Он ласково поглаживает животное. В конце концов, не это ли эмблема Жиртреста.
— А теперь повторим, — говорит он. — Можно подумать, что мы забавляемся на ярмарке в Троне, Топьо, Как будто таскаем удочкой из ящика всякие безделушки…
Я разрешаю ему продолжить эксперимент, так как его система имеет шансы на успех. Он предпринимает еще две попытки, и наконец — о чудо из чудес! — крючок попадает в ушко задвижки. Так как нужно тянуть, он тянет, крышка падает. Блесна отцепляется.
— Разве это не подвиг? — торжествует мой победоносный товарищ, хлопая меня по спине.
Я кнокаю на тикалки. Скоро семь. Мак Херрелы, их друзья и слуги скоро придут в вертикальное положение, если только уже не сделали этого.
К счастью, окно в кабинет находится в углублении, и нас нельзя увидеть из других окон фасада. Нас можно засечь только снаружи.
— Видишь шкатулку? — справляется Дутыш.
Я ее вижу.
— Ее и нужно теперь зацепить, я только сомневаюсь, выдержит ли ее моя ноль двенадцать.
А я не сомневаюсь, я уверен, что леска лопнет. Я прикидываю расстояние до нее от нашего окна. Около четырех метров. Нет, это все-таки раздражает!
Его Высочество король Олухов и я держим военный совет.
— Слышишь, — мечтает мой приятель, — хорошо бы сюда лопату пекаря.
— Есть кое-что получше, — отрубаю я. — Найди метров шесть веревки.
— Где?
— Думай сам!
Окрыленный этим советом метатель-артист исчезает. У меня от страха слегка дрожат колени, братишки! Я говорю себе, что если меня здесь застукают, то будут бить.
Слава Богу, Берю возвращается очень быстро с мотком веревки.
— В гараже, — лаконично объясняет он.
Я делаю ему комплимент коротким кивком головы и превращаю моток в лассо (как это делала матушка Глория), снабжая один конец петлей, самой что ни на есть скользящей.
— Ты как будто собираешься сниматься в цистерне, — восхищается Берю.
— В вестерне, — сквозь зубы поправляю я.
— Что ты собираешься делать?
— Если ты не идешь к Лагардеру, то Лагардер идет к тебе! — объясняю я.

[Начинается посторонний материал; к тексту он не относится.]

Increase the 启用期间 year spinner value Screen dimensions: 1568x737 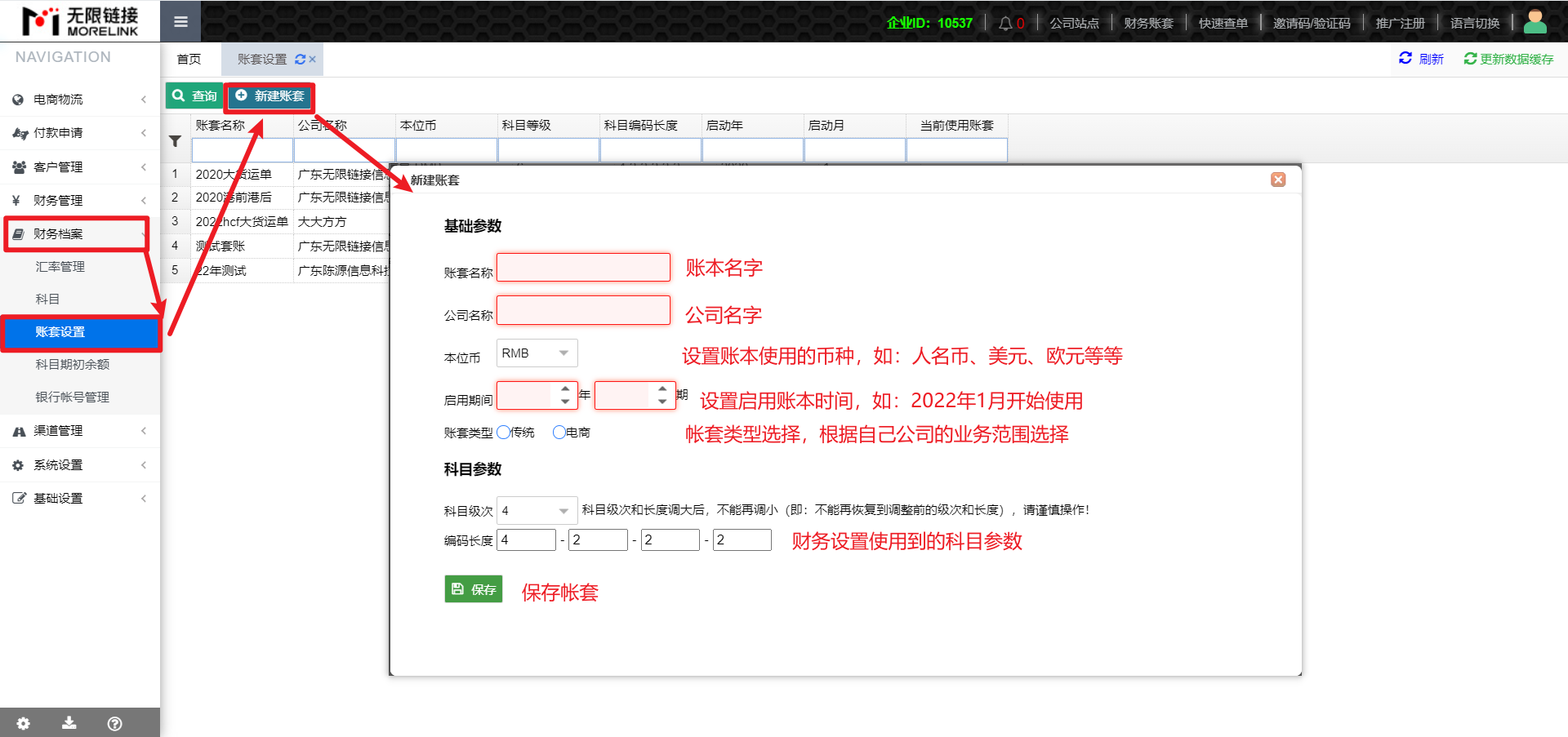click(565, 389)
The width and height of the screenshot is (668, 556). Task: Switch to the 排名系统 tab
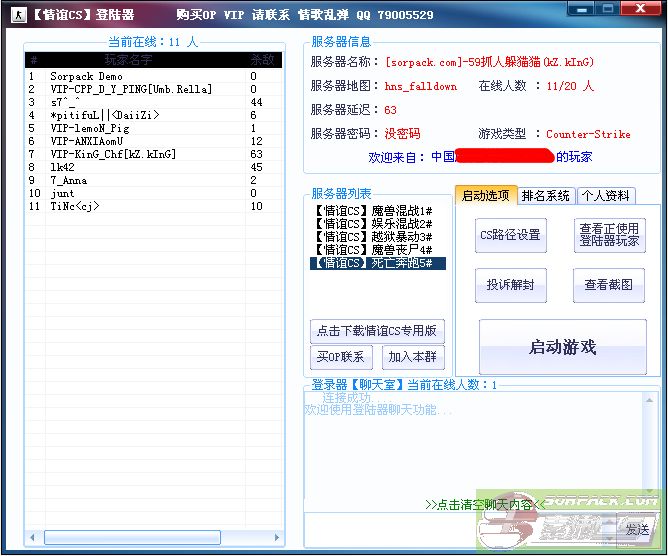tap(545, 196)
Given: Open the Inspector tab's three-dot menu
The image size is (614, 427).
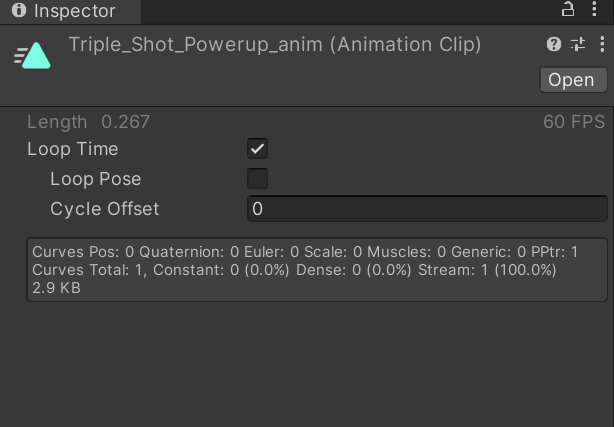Looking at the screenshot, I should tap(594, 9).
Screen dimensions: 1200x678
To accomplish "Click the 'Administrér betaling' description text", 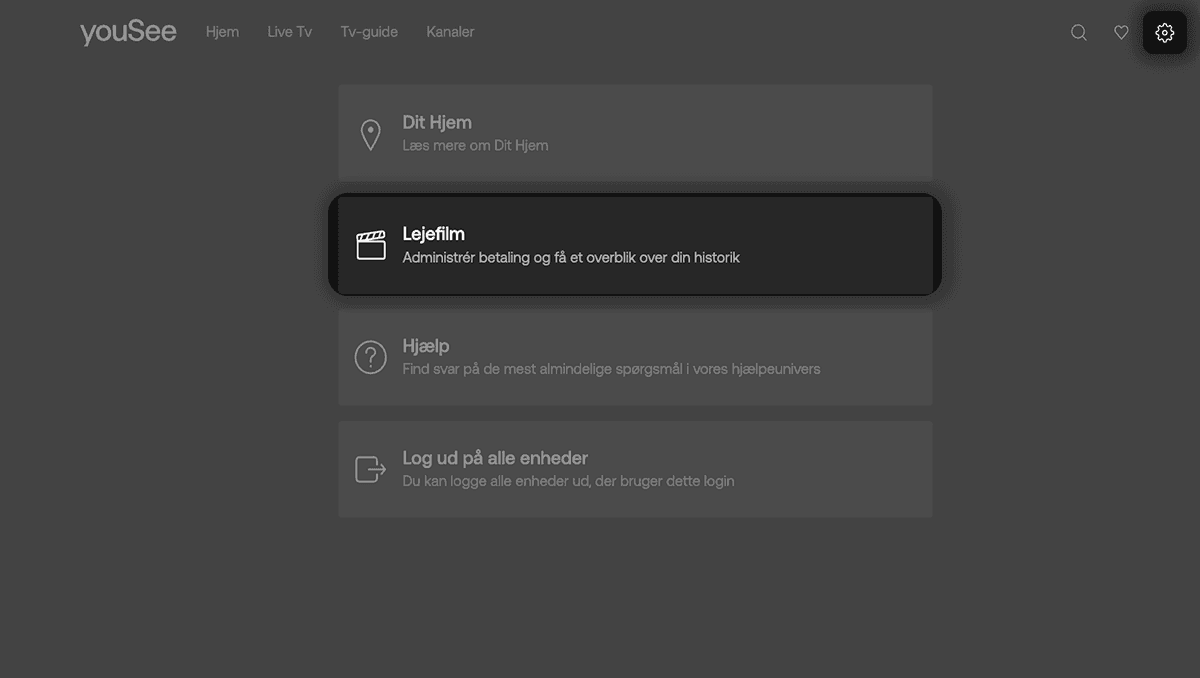I will (x=570, y=258).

Просовываю лассо и свои умелые руки сквозь прутья решетки. Я не впервые бросаю лассо. Этому трюку меня научил один мой друг, техасец.
Я промахиваюсь в первый раз, но не во второй. Широкая петля обвивает секретер. Я спешу затянуть петлю прежде, чем она соскользнет вниз. Мне везет, и я заарканиваю добычу в самой середине.
— А сейчас? — вопрошает Берю тягучим голосом (с тех пор, как он носит свои клюки в кармане, звуки его речи напоминают переход через болото в ассенизаторских сапогах).
— А сейчас она наша.
Я начинаю тянуть маленькими рывками. Секретер скользит по паркету, я подтаскиваю его на метр, и тут возникает препятствие в виде ковра. Берю замечает это и ухмыляется.
— Приехали китайцы на автобазу…
— Вместо того чтобы скалить десны, Отрыжка жизни, лучше бы зацепил угол ковра своей блесной. Ты сможешь потихоньку приподнять его, и тогда секретер пройдет.
Он соглашается, он действует, он добивается успеха, и мы преодолеваем препятствие.
Я продолжаю работы по волоку, секретер продолжает свой светлый путь по паркету.